Revista Espanola De Cardiologia | 2009
Paulino González-Diego; Conchi Moreno-Iribas; María Jesús Guembe; José Javier Viñes; Joan Vila
INTRODUCTION AND OBJECTIVES The Framingham equations overestimate the risk of coronary disease in populations with a low disease incidence. It is more appropriate to take the local populations characteristics into account when estimating coronary risk. Accordingly, the Framingham-Wilson equation has been adapted for the population of Navarra, Spain. This article presents 10-year overall coronary risk charts. METHODS The Framingham-Wilson equation was adapted using data on the prevalence of cardiovascular risk factors and the coronary event rate in the population of Navarra. The version of the Framingham-Wilson equation used included high-density lipoprotein cholesterol (HDL-C).
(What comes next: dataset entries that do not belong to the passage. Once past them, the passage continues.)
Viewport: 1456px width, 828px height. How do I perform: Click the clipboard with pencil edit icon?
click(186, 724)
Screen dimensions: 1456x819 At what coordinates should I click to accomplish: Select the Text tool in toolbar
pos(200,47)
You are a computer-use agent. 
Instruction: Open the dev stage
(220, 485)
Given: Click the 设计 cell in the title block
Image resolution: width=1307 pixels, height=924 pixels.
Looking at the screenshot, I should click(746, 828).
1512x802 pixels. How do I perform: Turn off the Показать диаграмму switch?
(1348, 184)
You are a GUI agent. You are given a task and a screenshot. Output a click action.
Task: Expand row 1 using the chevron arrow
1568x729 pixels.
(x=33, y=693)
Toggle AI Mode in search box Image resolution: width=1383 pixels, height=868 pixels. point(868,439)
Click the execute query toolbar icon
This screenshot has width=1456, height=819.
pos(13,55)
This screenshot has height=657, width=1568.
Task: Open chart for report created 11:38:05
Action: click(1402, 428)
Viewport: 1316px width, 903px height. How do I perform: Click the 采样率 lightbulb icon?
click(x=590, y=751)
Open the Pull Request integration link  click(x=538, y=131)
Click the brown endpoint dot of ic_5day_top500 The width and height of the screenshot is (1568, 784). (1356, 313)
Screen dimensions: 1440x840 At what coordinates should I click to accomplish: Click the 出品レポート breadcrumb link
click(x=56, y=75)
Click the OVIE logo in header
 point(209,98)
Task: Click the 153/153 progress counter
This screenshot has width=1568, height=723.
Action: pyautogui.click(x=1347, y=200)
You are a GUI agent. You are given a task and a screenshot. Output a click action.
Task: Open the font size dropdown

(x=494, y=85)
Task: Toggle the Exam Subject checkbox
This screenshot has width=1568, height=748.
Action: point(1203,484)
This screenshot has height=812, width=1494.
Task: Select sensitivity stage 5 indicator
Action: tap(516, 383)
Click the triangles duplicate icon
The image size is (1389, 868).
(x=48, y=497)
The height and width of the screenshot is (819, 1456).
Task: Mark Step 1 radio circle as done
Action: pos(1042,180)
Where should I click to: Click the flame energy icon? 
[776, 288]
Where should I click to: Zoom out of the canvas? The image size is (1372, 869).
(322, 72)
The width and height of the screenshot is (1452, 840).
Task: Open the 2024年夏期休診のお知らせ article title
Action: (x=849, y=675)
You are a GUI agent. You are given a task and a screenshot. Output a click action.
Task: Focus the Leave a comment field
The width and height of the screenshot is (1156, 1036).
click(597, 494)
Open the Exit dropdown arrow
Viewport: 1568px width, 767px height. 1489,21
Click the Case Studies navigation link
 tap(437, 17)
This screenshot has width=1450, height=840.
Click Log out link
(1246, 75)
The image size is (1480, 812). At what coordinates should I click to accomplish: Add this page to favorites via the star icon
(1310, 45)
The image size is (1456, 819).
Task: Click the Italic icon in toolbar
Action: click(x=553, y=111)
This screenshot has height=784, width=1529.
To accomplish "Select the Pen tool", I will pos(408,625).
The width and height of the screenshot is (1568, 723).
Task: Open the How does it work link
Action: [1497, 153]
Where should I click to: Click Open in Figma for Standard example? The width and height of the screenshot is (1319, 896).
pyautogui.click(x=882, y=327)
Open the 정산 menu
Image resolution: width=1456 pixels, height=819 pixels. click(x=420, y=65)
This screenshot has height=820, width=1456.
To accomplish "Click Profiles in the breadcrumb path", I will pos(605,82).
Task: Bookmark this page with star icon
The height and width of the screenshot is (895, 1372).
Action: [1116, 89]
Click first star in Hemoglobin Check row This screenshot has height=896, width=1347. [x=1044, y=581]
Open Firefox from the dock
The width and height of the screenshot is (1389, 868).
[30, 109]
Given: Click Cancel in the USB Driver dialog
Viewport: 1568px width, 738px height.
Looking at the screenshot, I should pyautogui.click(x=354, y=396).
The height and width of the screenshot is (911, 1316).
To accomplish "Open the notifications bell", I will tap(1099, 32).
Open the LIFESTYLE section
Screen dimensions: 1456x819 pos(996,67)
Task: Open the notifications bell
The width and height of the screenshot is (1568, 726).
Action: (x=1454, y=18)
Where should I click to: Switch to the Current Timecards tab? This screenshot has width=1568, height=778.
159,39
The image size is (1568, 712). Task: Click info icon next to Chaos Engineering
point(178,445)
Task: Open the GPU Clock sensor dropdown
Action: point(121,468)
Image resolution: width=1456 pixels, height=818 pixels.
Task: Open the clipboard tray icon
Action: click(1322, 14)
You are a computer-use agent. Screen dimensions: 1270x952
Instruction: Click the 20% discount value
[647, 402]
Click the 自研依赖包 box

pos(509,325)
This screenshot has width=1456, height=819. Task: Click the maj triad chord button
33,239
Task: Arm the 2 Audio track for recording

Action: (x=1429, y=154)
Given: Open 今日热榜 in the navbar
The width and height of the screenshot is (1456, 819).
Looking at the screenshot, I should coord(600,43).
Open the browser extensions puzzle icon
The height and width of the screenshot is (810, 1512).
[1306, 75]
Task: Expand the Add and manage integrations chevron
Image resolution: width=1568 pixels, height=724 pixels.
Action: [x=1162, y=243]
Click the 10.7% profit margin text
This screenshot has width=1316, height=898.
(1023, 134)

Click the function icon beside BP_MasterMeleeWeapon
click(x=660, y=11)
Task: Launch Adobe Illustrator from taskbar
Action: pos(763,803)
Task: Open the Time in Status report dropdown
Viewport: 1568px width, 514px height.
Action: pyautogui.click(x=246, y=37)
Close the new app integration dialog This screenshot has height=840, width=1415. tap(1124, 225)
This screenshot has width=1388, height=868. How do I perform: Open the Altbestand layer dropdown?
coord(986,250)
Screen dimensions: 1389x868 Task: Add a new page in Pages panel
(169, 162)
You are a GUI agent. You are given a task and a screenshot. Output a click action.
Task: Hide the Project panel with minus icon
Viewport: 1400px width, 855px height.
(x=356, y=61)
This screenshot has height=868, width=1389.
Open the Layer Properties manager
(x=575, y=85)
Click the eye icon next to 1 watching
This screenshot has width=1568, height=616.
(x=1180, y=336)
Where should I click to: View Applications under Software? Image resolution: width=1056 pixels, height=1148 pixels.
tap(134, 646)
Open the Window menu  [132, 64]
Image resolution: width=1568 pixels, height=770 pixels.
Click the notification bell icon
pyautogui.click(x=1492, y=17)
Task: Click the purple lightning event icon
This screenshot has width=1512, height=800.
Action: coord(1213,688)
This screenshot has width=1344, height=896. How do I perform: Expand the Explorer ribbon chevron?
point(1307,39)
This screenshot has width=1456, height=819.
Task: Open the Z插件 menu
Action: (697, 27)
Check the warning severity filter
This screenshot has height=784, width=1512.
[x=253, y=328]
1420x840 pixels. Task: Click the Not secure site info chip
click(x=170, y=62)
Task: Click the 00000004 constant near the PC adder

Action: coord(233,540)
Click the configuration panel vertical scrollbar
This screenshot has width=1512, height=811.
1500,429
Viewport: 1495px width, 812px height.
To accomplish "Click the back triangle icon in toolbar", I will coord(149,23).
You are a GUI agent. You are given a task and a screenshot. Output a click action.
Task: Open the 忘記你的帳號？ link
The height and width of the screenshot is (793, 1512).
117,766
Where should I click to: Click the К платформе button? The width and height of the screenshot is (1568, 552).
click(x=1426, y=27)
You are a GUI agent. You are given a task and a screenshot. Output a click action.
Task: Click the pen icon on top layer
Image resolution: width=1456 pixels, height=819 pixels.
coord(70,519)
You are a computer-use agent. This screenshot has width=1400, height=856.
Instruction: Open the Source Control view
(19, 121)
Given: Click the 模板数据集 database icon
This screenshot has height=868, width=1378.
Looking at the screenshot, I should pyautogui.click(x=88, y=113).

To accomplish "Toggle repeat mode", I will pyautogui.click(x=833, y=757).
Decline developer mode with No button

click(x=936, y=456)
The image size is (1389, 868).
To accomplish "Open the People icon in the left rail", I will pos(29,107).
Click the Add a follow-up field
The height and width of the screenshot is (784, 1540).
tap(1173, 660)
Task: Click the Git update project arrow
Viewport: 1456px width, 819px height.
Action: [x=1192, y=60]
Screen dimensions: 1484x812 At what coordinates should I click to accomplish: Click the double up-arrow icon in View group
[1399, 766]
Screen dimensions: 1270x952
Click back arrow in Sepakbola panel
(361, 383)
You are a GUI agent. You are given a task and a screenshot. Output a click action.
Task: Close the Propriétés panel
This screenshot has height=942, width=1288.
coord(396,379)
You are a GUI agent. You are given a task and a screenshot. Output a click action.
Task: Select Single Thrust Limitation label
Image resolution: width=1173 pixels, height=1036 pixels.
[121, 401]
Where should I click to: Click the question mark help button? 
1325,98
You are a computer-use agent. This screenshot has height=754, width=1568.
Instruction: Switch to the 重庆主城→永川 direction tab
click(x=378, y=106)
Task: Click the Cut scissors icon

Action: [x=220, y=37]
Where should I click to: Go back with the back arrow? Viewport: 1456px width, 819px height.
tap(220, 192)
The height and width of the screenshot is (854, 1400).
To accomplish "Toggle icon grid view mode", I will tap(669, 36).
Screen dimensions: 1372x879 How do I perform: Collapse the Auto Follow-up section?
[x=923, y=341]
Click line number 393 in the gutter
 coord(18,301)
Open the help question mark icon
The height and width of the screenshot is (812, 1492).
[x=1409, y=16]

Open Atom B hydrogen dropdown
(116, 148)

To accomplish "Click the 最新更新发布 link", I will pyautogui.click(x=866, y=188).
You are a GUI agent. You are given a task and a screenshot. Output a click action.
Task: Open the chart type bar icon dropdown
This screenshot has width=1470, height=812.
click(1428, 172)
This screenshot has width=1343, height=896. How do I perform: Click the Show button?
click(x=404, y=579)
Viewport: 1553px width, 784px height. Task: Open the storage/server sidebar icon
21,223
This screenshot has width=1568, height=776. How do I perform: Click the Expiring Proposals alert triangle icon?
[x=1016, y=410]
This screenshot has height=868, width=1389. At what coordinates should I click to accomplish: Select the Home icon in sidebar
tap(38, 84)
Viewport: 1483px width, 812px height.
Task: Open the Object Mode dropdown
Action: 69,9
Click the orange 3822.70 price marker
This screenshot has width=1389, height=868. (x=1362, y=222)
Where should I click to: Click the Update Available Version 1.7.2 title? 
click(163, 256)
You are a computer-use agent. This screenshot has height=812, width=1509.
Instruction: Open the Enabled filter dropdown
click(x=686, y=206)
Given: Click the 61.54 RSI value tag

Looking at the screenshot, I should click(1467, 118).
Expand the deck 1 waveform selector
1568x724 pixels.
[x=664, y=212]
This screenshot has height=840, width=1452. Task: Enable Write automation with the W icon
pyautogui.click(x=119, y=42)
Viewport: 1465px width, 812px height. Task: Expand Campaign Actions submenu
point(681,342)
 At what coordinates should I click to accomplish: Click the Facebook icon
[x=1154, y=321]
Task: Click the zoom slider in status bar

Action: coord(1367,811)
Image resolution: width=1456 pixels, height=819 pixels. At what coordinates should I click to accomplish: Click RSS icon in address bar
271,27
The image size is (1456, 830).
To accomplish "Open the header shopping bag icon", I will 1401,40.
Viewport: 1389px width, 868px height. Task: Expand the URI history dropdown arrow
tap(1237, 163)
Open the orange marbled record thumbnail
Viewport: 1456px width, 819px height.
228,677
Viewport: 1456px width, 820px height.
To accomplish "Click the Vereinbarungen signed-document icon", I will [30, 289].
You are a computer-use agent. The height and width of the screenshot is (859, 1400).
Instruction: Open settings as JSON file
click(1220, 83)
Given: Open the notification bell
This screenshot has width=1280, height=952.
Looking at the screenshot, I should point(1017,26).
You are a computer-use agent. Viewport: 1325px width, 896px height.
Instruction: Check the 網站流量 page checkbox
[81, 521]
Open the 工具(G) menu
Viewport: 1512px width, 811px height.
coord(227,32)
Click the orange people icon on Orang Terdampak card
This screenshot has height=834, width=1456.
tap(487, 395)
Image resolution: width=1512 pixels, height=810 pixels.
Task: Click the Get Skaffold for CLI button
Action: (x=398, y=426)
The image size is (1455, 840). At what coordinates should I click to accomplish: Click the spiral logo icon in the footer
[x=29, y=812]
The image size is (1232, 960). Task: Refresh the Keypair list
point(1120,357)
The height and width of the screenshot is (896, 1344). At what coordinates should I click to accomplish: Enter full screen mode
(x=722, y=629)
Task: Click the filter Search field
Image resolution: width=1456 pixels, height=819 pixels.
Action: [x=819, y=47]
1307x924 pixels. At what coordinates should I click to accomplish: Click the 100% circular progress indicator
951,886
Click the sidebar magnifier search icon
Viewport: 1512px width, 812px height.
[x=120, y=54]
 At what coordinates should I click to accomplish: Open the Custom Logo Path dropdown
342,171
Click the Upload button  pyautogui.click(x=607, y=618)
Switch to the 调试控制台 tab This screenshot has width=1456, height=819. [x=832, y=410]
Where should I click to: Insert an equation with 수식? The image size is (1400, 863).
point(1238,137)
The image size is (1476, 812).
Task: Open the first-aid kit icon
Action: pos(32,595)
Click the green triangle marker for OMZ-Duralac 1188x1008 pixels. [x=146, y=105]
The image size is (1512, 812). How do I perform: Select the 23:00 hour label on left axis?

The probability of an event at 10 years for different combinations of risk factors, with an HDL-C concentration of 35-59 mg/dL, are illustrated. RESULTS Using the Framingham equation adapted for Navarra (i.e., the RICORNA or Riesgo Coronario Navarra), the proportion with an estimated probability of a coronary event in the next 10 years greater than 9% is approximately half that in the original Framingham population, and the proportion with a high or very high probability (i.e., 20%) is one-third. An HDL-C level <35 mg/dL increases the risk by 50% and a level > or =60 mg/dL reduces it by 50%, approximately. The average HDL-C level observed in the population was 63.9 mg/dL overall, and 70.1 mg/dL in women. CONCLUSIONS The RICORNA equation can provide a more precise estimate of overall coronary risk and could be useful in primary disease prevention in Navarra. The high HDL-C concentration observed in Navarra might contribute to the associated low coronary morbidity and mortality.